Wie schnell die Zeit doch vergeht…Vor circa einem Jahr gönnte ich mir das schicke und sehr leise E7 480W. Mir scheint es so, als wäre das erst vor einigen Wochen gewesen (womöglich liegt das an dem ähnlich grauen Wetter). Und nun, nach knapp einem Jahr, liegt auf meinem Arbeitstisch sein Nachfolger – das neue E8 480W. Ich möchte die Gunst der Stunde nutzen, um mich bei Stefan (für die Testanfrage und weitere Kontaktvermittlung) und Aaron (für die freundliche Kommunikation und Bereitstellung des Samples) von Listan zu bedanken.

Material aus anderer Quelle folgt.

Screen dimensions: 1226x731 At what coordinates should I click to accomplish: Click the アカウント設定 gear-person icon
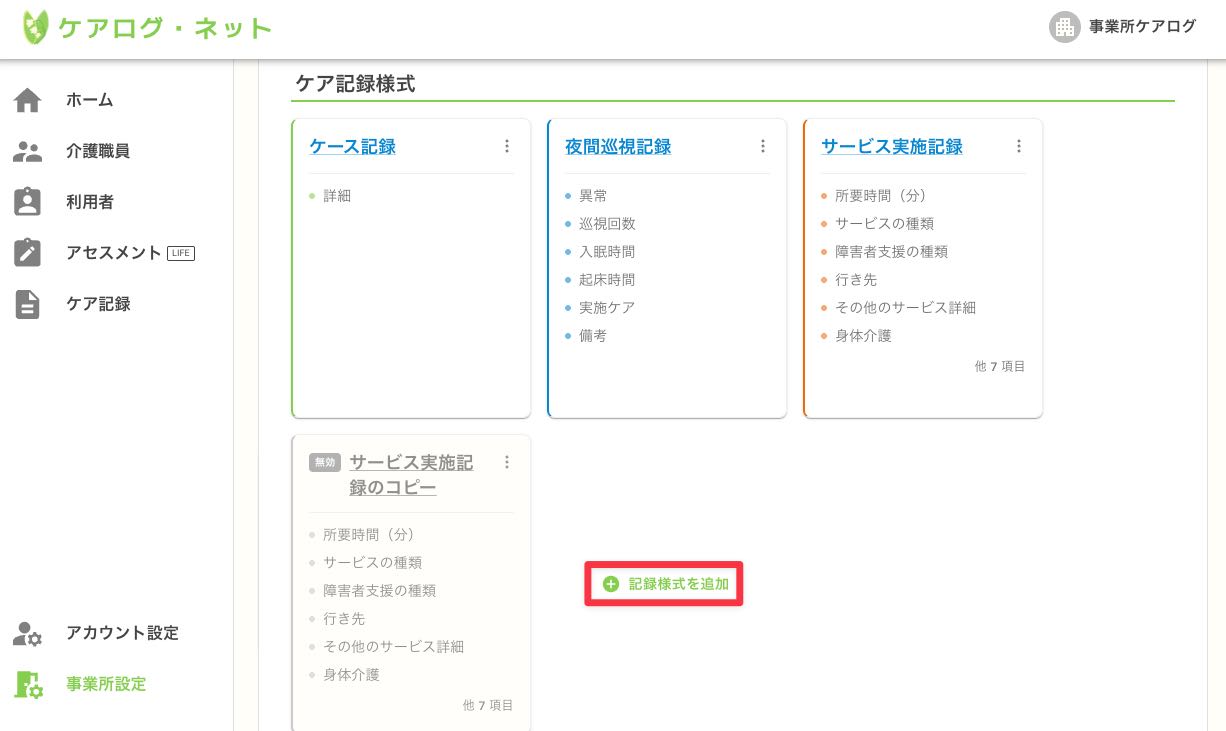coord(27,633)
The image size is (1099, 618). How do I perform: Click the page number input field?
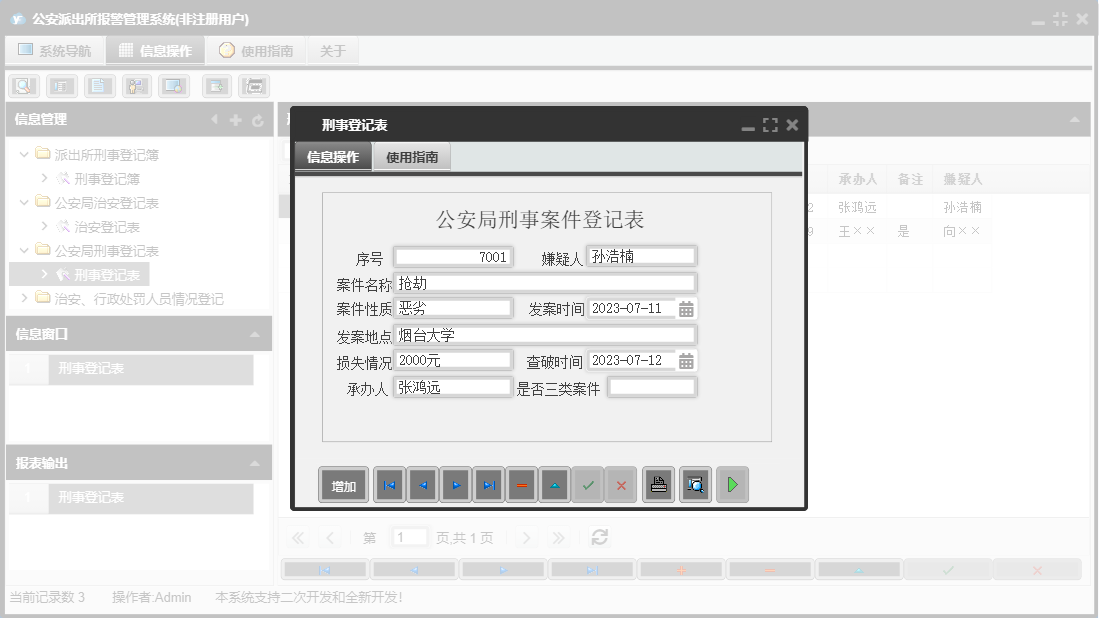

Ich betone vorweg, dass es sich hierbei um ein nicht professionelles Review handelt. Dafür fehlt es mir an den entsprechenden Erfahrung und Equipment. Vielmehr soll es eine Art kleiner Vorgeschmack auf die kommenden Straight Power E8 Modelle sein. Ich war bereits am 1.11. (Tag der offiziellen Markteinführung) damit fertig, aber da ist mir etwas dazwischen gekommen, sodass ich meinen Artikel erst heute veröffentlichen möchte (3 ist meine Lieblingszahl).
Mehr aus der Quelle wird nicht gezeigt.